Although the catalyst for this monumental design+dev effort was a stack update to ReactJS, it was ultimately fueled by our team's desire to have our ecosystem of digital products better meet the needs of beginners through improved consistency and integration.
“It is proper integration that transforms the complicated into complex and understandable.”
An International Typeface
FamilySearch.org is increasingly visited by users across the world and is translated into a variety of languages. Noto Sans is an ideal choice as the primary typeface for Zion UI because of its vast language support—supporting 582 languages in 237 regions all with "a harmonious look and feel".
Type Block
To improve hierarchy and consistency of type styles across FamilySearch, we developed a set of components that we call Type Block. Type Block is a set of default type pairings with baked-in spacing and hierarchy.
Color
Color is a communication device that underscores meaning, accelerates recognition, and can trigger feelings. In Zion, colors were assigned branches of meaning to be used consistently throughout FamilySearch.
Standard vs. Billboard
Component design should be informed by the component's context. To allow for the same component to be used in several different contexts, we built-in some pre-configured style variations.
"Standard" styles are optimized for 'doing work' within an app with compact spacing and smaller type. "Billboard" styles are tuned for content consumption with more comfortable spacing, larger type, and being more image-forward. This allows for both marketing pages and core applications to share the same components with a similar look-and-feel but be appropriately configured for their context.
Understanding Overlays
To better promote cross-product UI consistency, we provided a set of overlays with specific purposes instead of a set of general purpose modals and menus. This also helped to cut-back on the ubiquity of 'favorite designer patterns' that can actually be quite interruptive to the user such as dialogs and alert banners.
Organizational Breakthroughs
A design system is at the service of the product teams that use it. This is not FamilySearch’s first attempt to have a common style guide and shared set of components. With a design system of this scale and scope, design tends to be the most straight-forward part; often the biggest challenges are in its application and adoption. Our Zion team worked hard to address process challenges early-on. These were some of our solutions:
• To ensure that the design system stays alive and maintained, we established a dedicated team to be stewards of the system.
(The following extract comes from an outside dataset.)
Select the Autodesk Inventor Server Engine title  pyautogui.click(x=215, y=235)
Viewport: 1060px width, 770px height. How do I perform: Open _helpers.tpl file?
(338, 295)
This is a full-fledged engineering team including PM, QA, UX, and Dev because a design system is a complex, full-fledged product.
• To get buy-in, to train, to get a range of perspectives, and to increase velocity of the team, we gave component assignments to designers and devs outside of the design system team.
• To keep the wider organization in-the-loop about new stuff that is introduced into the design system, we set up a bi-weekly 'share and tell' meeting with devs, designers, and product managers.
• To establish a clear path to approval for making changes to the design system, we put one person in charge of final approval for the design of new components and one dev in charge of the final approval of its coded implementation.
• To keep product quality high and ensure proper use of the design system components, we conduct design reviews—pre-dev and pre-launch.